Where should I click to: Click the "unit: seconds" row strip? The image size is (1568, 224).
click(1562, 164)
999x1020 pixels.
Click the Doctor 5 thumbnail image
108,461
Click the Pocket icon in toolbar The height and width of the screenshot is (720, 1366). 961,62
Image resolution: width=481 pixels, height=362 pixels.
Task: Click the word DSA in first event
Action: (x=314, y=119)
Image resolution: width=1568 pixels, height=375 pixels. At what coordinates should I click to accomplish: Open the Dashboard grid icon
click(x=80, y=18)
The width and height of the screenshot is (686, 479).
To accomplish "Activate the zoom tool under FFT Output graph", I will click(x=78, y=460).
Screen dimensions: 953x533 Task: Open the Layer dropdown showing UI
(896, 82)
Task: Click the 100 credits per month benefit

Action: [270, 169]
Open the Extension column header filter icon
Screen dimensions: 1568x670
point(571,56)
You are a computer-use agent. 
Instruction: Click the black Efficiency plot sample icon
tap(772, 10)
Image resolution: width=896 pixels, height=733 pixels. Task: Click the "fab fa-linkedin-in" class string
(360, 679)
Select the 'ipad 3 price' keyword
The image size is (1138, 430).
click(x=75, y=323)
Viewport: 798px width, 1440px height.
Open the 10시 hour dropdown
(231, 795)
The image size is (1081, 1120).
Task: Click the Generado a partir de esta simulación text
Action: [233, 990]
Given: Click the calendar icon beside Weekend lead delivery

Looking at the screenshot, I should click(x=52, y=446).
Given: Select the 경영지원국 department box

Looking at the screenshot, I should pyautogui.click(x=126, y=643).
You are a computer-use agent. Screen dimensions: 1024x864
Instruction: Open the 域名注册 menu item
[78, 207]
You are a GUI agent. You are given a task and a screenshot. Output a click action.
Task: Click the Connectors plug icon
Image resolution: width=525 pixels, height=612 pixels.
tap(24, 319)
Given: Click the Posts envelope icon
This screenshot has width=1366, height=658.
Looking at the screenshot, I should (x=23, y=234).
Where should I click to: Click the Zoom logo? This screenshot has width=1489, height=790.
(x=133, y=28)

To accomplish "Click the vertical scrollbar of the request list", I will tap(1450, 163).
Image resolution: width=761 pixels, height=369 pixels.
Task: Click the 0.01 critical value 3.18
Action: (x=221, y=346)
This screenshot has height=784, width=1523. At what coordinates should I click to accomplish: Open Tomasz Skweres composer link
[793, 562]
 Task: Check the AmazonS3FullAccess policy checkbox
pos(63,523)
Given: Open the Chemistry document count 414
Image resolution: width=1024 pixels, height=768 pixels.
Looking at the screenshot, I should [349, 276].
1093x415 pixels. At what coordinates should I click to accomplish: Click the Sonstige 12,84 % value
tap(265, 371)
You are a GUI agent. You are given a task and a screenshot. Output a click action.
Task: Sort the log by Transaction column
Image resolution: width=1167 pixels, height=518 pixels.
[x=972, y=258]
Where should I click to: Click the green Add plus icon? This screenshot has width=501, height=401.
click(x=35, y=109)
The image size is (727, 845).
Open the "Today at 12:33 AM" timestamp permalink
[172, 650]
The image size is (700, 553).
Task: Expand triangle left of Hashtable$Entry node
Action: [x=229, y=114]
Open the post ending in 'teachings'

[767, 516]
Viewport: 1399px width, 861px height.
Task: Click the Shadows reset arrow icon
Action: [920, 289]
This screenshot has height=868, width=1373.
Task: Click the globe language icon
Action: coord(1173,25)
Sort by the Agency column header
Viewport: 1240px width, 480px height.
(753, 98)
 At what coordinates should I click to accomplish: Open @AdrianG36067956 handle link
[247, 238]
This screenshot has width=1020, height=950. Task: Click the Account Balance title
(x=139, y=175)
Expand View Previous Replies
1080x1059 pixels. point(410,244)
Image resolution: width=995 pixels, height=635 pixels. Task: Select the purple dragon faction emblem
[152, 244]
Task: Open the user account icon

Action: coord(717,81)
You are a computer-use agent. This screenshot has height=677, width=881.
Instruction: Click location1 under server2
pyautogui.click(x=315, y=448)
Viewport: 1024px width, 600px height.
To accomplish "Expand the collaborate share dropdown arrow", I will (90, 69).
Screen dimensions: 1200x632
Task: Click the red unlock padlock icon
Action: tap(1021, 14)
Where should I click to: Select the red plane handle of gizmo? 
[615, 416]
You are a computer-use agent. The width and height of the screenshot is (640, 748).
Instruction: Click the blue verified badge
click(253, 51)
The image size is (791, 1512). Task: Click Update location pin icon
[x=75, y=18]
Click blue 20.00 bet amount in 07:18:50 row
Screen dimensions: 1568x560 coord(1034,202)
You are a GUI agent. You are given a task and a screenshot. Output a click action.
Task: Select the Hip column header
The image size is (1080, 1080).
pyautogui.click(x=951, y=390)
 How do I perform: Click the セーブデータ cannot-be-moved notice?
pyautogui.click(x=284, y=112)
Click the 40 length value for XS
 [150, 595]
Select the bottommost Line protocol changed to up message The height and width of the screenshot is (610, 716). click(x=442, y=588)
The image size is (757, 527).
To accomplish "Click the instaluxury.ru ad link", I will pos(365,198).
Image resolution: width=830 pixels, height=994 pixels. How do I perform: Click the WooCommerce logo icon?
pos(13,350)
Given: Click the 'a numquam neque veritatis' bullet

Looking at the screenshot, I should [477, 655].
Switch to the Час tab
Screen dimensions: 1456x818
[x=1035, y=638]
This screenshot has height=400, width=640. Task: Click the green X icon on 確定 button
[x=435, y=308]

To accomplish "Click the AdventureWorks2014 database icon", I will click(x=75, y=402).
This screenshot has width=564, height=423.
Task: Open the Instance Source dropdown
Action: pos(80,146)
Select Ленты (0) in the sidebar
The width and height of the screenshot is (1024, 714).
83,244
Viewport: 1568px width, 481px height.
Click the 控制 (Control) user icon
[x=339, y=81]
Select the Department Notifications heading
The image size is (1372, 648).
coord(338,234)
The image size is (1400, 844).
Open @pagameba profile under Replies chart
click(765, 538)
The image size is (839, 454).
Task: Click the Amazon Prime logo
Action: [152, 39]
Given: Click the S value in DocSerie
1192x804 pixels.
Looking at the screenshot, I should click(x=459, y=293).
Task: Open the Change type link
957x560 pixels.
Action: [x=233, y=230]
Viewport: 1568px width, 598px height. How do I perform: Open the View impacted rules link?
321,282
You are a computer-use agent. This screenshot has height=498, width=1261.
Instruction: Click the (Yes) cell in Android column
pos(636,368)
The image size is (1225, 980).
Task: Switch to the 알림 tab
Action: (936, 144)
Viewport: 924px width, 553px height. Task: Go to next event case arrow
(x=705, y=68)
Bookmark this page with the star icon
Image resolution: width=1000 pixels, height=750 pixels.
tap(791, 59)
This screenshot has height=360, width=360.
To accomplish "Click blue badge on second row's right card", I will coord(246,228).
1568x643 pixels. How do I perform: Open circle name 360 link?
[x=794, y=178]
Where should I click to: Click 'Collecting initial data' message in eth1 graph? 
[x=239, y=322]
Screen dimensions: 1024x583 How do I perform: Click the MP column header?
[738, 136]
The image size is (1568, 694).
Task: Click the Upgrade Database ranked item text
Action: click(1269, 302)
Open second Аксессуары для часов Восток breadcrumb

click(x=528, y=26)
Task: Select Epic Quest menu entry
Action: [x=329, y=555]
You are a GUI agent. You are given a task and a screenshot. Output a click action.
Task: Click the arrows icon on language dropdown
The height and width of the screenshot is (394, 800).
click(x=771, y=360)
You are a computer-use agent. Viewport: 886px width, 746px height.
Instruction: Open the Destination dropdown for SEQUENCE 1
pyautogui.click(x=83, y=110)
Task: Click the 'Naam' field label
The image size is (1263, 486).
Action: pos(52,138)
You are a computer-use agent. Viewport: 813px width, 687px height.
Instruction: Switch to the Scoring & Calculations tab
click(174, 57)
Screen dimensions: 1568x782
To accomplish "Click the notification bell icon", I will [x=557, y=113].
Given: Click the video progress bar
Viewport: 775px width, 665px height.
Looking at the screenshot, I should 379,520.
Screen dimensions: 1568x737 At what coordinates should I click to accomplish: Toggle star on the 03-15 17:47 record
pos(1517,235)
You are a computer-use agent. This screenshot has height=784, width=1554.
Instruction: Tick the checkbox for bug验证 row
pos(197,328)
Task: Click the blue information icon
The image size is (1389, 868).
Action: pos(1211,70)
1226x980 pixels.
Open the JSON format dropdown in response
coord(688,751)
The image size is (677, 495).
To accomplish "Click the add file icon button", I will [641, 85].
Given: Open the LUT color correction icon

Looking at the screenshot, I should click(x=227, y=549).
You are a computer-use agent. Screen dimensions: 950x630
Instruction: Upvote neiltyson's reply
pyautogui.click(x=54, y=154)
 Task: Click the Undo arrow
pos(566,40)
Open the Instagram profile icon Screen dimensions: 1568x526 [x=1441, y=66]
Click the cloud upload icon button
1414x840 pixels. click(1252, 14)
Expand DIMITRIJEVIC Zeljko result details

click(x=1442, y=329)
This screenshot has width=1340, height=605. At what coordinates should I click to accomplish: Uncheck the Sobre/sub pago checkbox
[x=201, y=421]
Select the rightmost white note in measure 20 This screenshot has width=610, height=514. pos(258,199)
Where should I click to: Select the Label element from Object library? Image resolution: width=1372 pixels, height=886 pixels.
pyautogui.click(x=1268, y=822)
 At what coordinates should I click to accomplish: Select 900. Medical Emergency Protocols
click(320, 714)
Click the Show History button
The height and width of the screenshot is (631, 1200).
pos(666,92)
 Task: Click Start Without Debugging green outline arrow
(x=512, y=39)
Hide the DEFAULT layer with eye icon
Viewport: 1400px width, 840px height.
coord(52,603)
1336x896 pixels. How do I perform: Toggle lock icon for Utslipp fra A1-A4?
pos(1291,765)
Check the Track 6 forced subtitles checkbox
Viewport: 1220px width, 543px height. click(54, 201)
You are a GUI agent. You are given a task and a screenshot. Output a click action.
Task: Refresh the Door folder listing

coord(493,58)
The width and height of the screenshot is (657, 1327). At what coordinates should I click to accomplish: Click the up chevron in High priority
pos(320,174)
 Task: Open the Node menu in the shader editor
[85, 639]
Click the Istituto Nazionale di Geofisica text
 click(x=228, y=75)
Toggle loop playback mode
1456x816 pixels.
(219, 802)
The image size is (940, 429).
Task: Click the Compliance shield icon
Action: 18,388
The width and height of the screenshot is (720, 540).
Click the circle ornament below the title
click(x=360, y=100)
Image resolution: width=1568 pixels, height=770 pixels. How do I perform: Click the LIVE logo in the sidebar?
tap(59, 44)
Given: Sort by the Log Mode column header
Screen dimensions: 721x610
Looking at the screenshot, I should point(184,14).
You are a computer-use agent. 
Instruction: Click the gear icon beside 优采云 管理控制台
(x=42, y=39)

· · · · ·

• REQUIRED WORK: Copy all the lines from the data above that hold the word "computer".

• SOLUTION:
You are a computer-use agent. 
You are a computer-use agent. Screen dimensions: 1024x864
You are a computer-use agent. This screenshot has height=677, width=881.
You are a computer-use agent. The width and height of the screenshot is (640, 748).
You are a computer-use agent. This screenshot has height=498, width=1261.
You are a computer-use agent. Viewport: 886px width, 746px height.
You are a computer-use agent. Viewport: 813px width, 687px height.
You are a computer-use agent. This screenshot has height=784, width=1554.
You are a computer-use agent. Screen dimensions: 950x630
You are a computer-use agent. 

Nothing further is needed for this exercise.